As I said, it could be a good approximation to the solution. If not, you will need to change LM to work with a function h(i) = <y(i), x(i)>, which is not supported by any implementation that I currently know.

Hey again,
Thank you for your comments and tips!

I've looked at the old code of ml-curve-fitting, as @andcastillo suggested, and found the merit function very quickly. However when I tried to understand the context, I found the code quite hard to follow, as it lacked types, segmentation to sub-functions and descriptive names.

Code in this repo, on the other hand, is rather delightful and bears little resemblance to ml-curve-fitting (probably for the better), however I failed to find a part that would resemble the merit function, so I took @jobo322's advice and looked into the gradientFunction.

If I understand it correctly, the gradient function returns the gradient of residuals:

                  ⎛ ∂/∂β₁ ⎞   ⎛ y₁ − f(x₁, β) ⎞
                  ⎜ ∂/∂β₂ ⎟   ⎜ y₂ − f(x₂, β) ⎟
      G = ∇ ⊗ R = ⎜  ...  ⎟ ⊗ ⎜      ...      ⎟
                  ⎝ ∂/∂βₘ ⎠   ⎝ yₙ − f(xₙ, β) ⎠

where R is the vector of residuals, ∂/∂βᵢ is the partial derivative with respect to parameter βᵢ and a ⊗ b is the outer product of two vectors. If the gradient G minimizes the norm of R, simply weighting every entry of R by the reciprocal of the error should produce the correct result, right? In code that would mean adding something like ans[param][point] /= dataErrors[point] to here.
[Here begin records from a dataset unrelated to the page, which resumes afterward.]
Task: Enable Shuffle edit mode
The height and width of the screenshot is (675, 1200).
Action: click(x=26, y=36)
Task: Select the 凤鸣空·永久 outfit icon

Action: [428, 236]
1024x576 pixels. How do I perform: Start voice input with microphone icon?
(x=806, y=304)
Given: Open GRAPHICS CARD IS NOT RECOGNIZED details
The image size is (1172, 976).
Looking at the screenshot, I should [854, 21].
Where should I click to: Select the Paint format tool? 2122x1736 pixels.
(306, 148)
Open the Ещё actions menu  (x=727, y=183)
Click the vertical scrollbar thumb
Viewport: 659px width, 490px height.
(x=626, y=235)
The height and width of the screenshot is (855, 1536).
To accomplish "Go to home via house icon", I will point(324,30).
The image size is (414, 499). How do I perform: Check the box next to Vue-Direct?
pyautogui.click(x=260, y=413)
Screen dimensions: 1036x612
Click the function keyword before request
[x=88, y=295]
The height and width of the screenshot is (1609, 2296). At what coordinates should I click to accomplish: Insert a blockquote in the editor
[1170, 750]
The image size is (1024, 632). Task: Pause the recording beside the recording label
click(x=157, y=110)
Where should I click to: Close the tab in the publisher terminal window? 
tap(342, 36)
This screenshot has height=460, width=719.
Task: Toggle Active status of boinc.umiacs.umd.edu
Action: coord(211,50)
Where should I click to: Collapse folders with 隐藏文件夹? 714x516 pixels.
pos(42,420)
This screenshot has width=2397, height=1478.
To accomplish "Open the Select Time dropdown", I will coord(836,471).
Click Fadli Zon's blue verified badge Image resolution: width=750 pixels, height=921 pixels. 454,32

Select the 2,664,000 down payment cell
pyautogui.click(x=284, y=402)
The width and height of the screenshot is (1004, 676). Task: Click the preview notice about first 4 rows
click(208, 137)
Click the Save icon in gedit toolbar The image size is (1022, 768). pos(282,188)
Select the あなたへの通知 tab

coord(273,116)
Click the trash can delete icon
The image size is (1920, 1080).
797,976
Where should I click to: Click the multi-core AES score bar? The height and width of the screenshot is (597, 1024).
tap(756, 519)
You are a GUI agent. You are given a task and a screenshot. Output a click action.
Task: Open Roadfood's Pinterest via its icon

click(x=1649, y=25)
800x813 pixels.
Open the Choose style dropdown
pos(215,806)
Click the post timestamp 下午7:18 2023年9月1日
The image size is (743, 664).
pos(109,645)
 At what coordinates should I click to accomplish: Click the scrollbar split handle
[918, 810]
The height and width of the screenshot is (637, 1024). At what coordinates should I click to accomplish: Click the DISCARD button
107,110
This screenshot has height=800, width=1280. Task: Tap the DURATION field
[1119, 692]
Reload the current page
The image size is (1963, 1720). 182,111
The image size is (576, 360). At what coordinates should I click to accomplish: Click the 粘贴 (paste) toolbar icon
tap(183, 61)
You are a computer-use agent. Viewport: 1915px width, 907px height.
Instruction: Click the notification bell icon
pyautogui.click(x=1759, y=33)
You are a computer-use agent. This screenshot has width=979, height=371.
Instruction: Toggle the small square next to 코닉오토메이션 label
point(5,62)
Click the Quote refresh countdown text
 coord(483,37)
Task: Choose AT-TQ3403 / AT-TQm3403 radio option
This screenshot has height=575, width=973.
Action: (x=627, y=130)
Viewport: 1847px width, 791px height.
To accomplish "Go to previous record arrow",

Now there's the problem with determining the error… In the book Numerical Recipes in FORTRAN 77 (page 660 in book, page 690 in pdf) they say that the statistically correct way to fit a straight line to data with errors in variables is to minimize this value:

              ( yᵢ − a − bxᵢ )²
      χ² = Σ ———————————————————
              σ(yᵢ)² + b²σ(xᵢ)²

This exactly corresponds to the equation I've given in my previous comment if you substitute f(x) for a + bx. I don't have the knowledge to verify that the book is actually correct, but I strongly believe that it is. This would mean that my equation for the weights is presumably correct and the only thing left is to determine the value of σ( f(xᵢ, β) ) from xᵢ and σ(xᵢ)…

Since the equation σ(f(xᵢ)) ≈ (∂f/∂x)(xᵢ) * σ(xᵢ) applies only for small σ(xᵢ) and I don't want to risk hitting a point where f(xᵢ) is locally very flat but gets very steep as you move to f(xᵢ + σ), I'll try to solve it in a different way:

We assume that the actual value (let's call it ξᵢ) which was measured as xᵢ lays somewhere around it with the probability given by the normal distribution with mean xᵢ and standard deviation σᵢ. This means that ξᵢ lays in the range between xᵢ − 3σᵢ and xᵢ + 3σᵢ with the probability of 99.7 %. I propose that we divide this interval to N regions, so that each region has the same probability of containing ξᵢ. Now, if we evaluate f at the edge of each region, we should be able to use the basic formula for standard deviation to approximate it in the neighbourhood of xᵢ (and hopefully ξᵢ).

(Edit: In the end used the averaged the "average slopes" of the equiprobable intervals and used first equation (in a loose sense), because the formula for standard deviation converged too slowly.)

Wow, that was a lot of maths… If you either don't understand something, think I got something wrong or want to approve my conclusions, feel encouraged to comment!